*EXERCISE AIM*:
Copy out the material below line for line with no changes, leaving out the pictures.
[start of RECORDED INFORMATION]
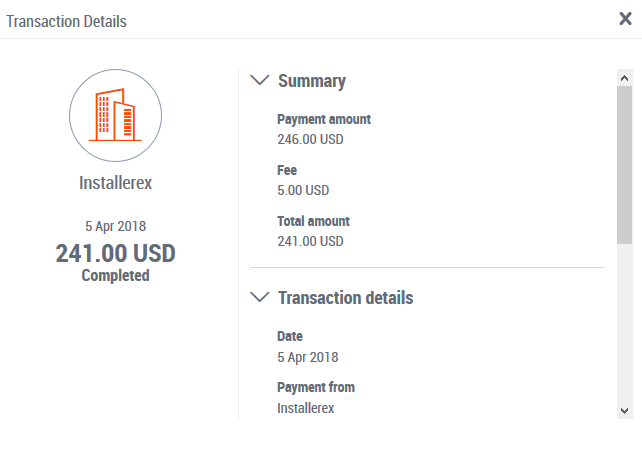Click the Date value in Transaction details

(x=308, y=357)
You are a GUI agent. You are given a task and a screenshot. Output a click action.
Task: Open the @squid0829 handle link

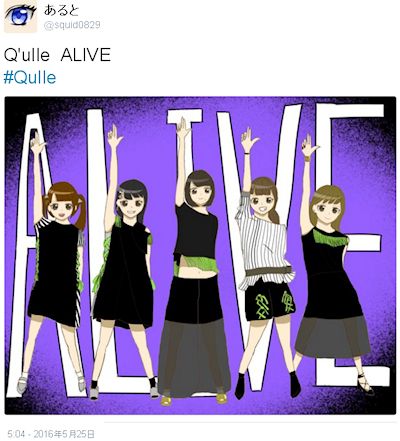(x=72, y=25)
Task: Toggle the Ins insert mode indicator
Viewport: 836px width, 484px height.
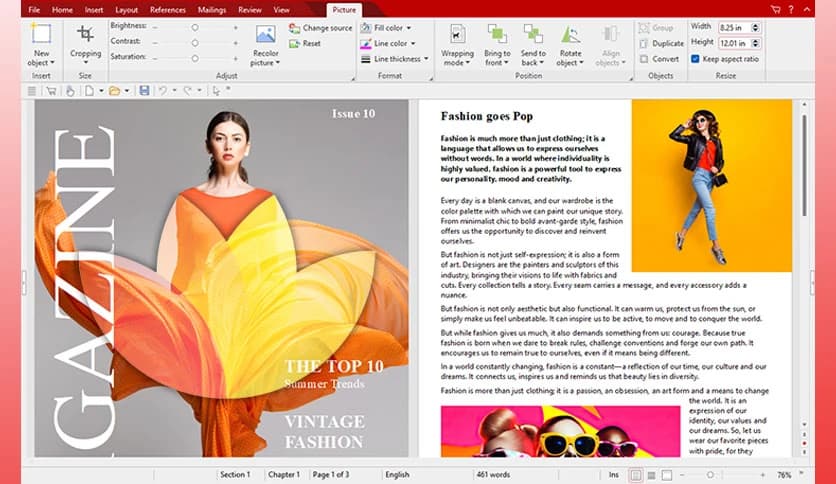Action: pos(613,474)
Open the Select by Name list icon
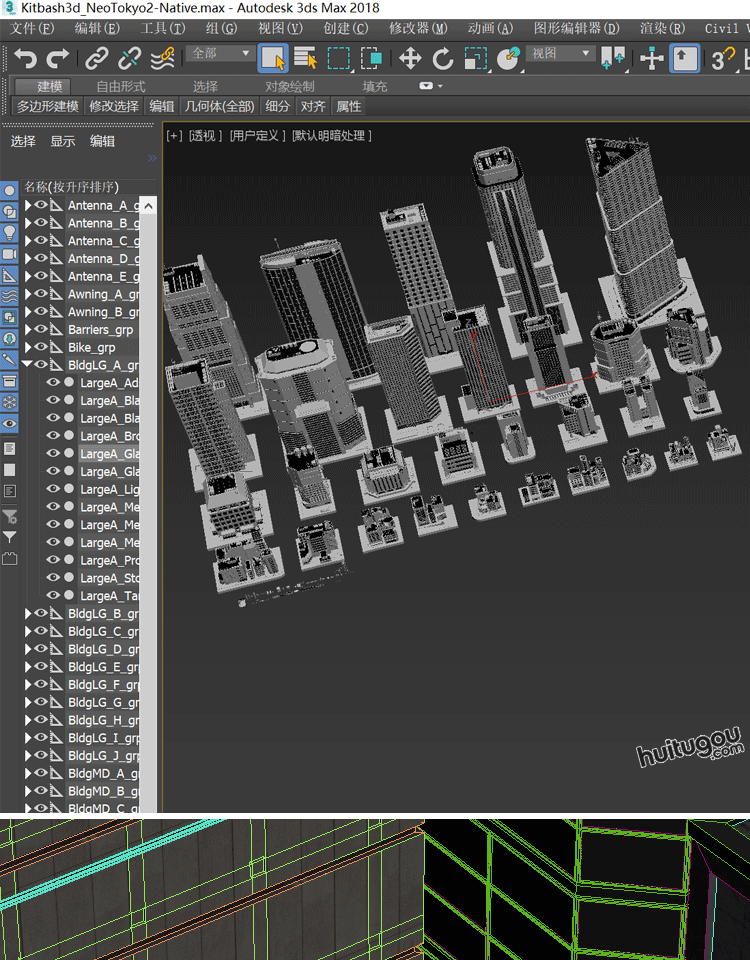The image size is (750, 960). click(305, 59)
[end of RECORDED INFORMATION]
*ANSWER TO THIS EXERCISE*:
Click the Date value in Transaction details

(x=308, y=357)
You are a GUI agent. You are given a task and a screenshot. Output a click action.
Task: Open the @squid0829 handle link

(x=72, y=25)
Task: Toggle the Ins insert mode indicator
Viewport: 836px width, 484px height.
Action: pos(613,474)
Open the Select by Name list icon
The image size is (750, 960). click(305, 59)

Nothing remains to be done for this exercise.